Figure 3.

Effect of a CAMKII inhibitor on wound-induced migration facilitated by the expression of human influenza hemagglutinin (HA)-hCD38. (A,B) Human embryonic kidney 293T (HEK293T) cells grown on plastic dishes were transfected with HA-hCD38 complementary DNA (cDNA) constructs. One day after transfection, a cell-free area was formed by scratching the plastic dishes, and they were treated with 0.1% dimethyl sulfoxide (DMSO) solution (control, A) or with 1 µM KN-62, a CaM kinase inhibitor, dissolved in 0.1% DMSO solution (B). At 24 h after scratching, they were fixed, permeabilized, and stained with HA monoclonal antibody (mAb). The right panels are merged images of fluorescent (Left) and phase-contrast (Middle) pictures. Scale bar, 100 µm. (C) Quantification of cell migration using the monolayer wound healing assay. The degree of migration was expressed as a reduction of the cell-free area by occupied cells. Each bar corresponds to 293T cells transfected with (green bars) or without (yellow bars) 1 µM of KN-62 (+KN). Each bar is the mean ± standard error of the mean (SEM) in seven experiments.

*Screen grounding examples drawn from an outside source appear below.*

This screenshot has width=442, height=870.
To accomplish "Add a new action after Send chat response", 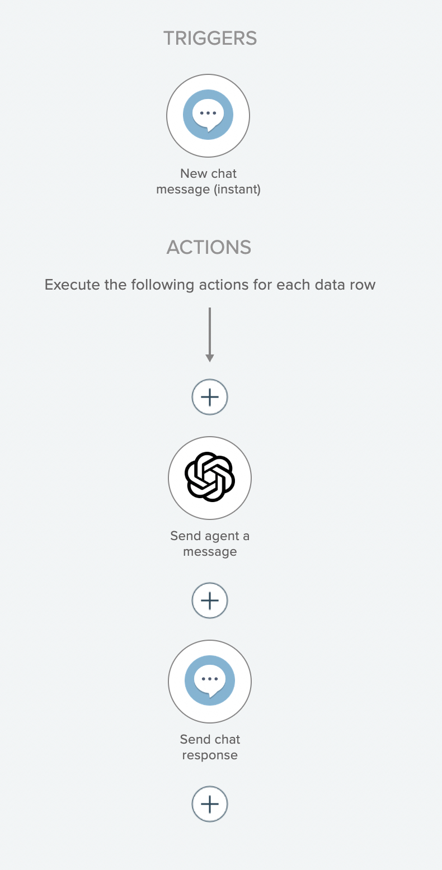I will point(210,804).
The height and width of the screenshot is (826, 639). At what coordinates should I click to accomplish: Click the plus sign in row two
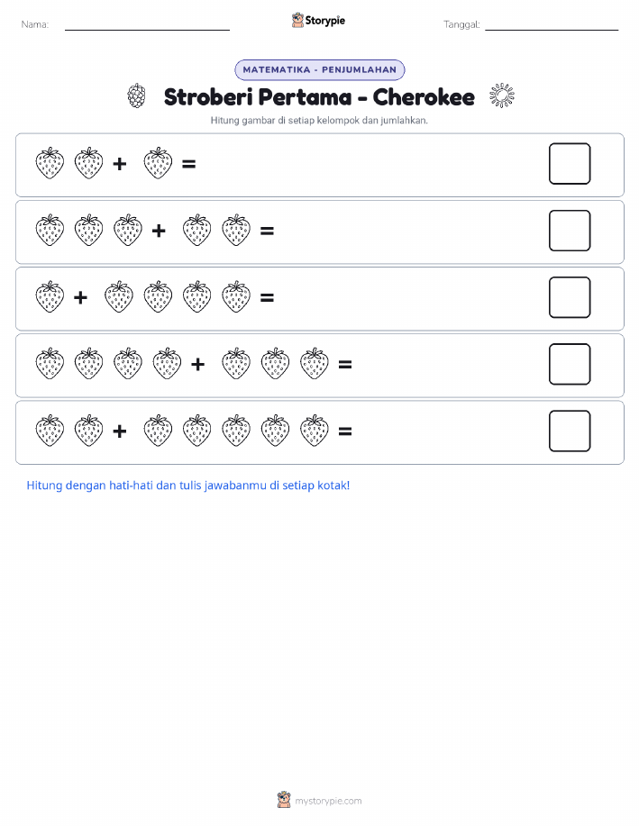[159, 231]
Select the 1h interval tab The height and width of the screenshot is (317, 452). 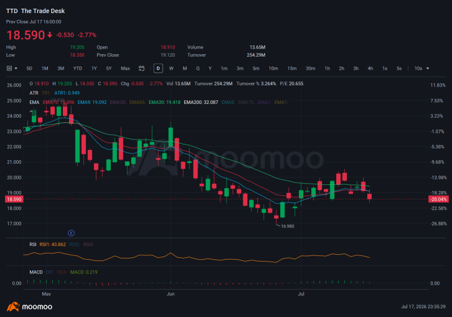(x=327, y=69)
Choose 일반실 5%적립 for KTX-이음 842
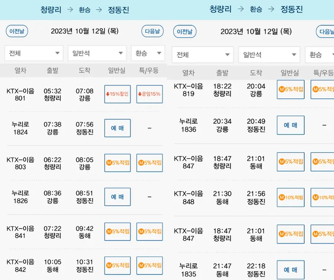 tap(117, 266)
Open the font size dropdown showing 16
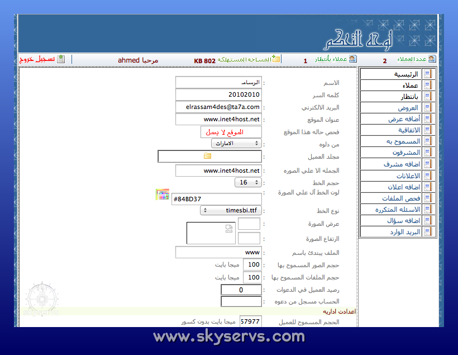This screenshot has height=355, width=458. click(247, 182)
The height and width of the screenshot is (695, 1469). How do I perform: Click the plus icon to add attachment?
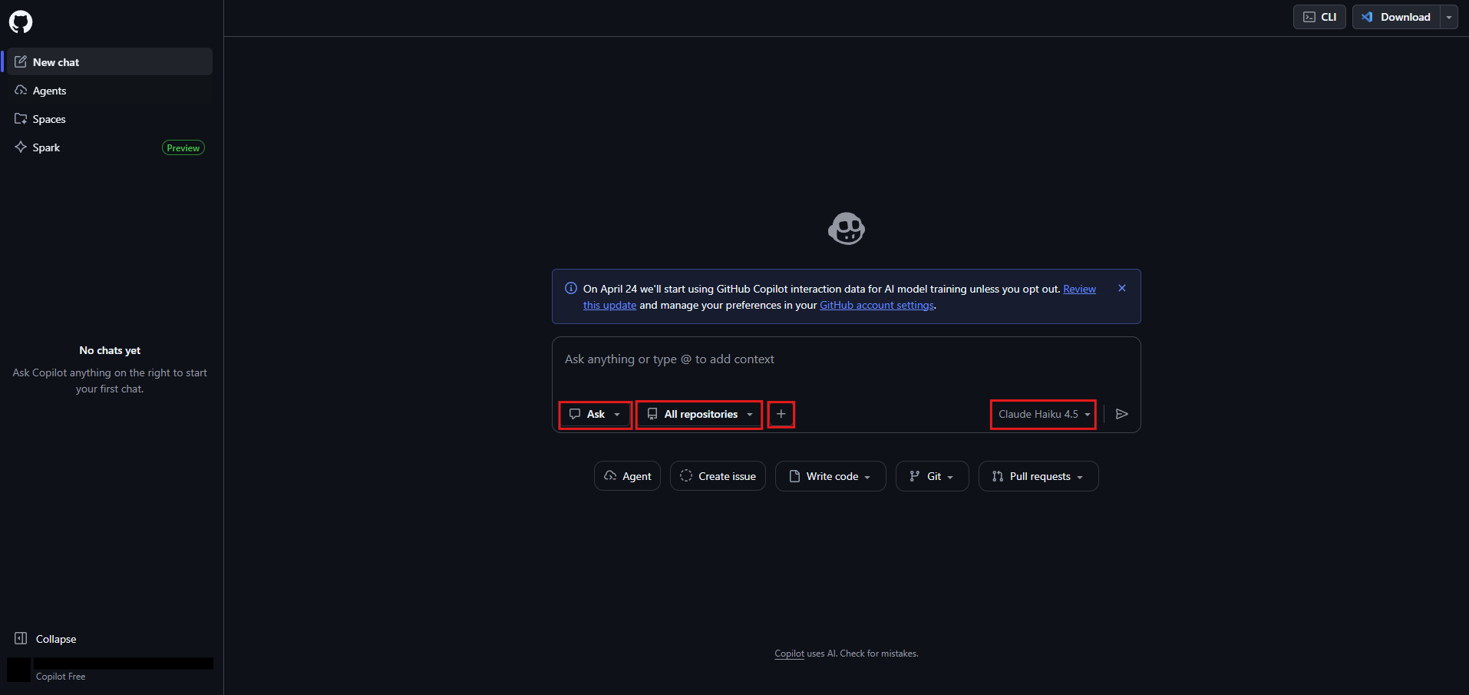tap(781, 414)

Two-way ANOVA, F_3,7 = 7.98, p = 0.0001. A significant difference was seen in the conditions of CD38 transfection and KN treatment, but no significant interaction between transfection of CD38 and treatment with KN-62 was observed (p = 0.18). Bonferroni’s post hoc analysis revealed a significant difference from the KN-free control value (*p < 0.05).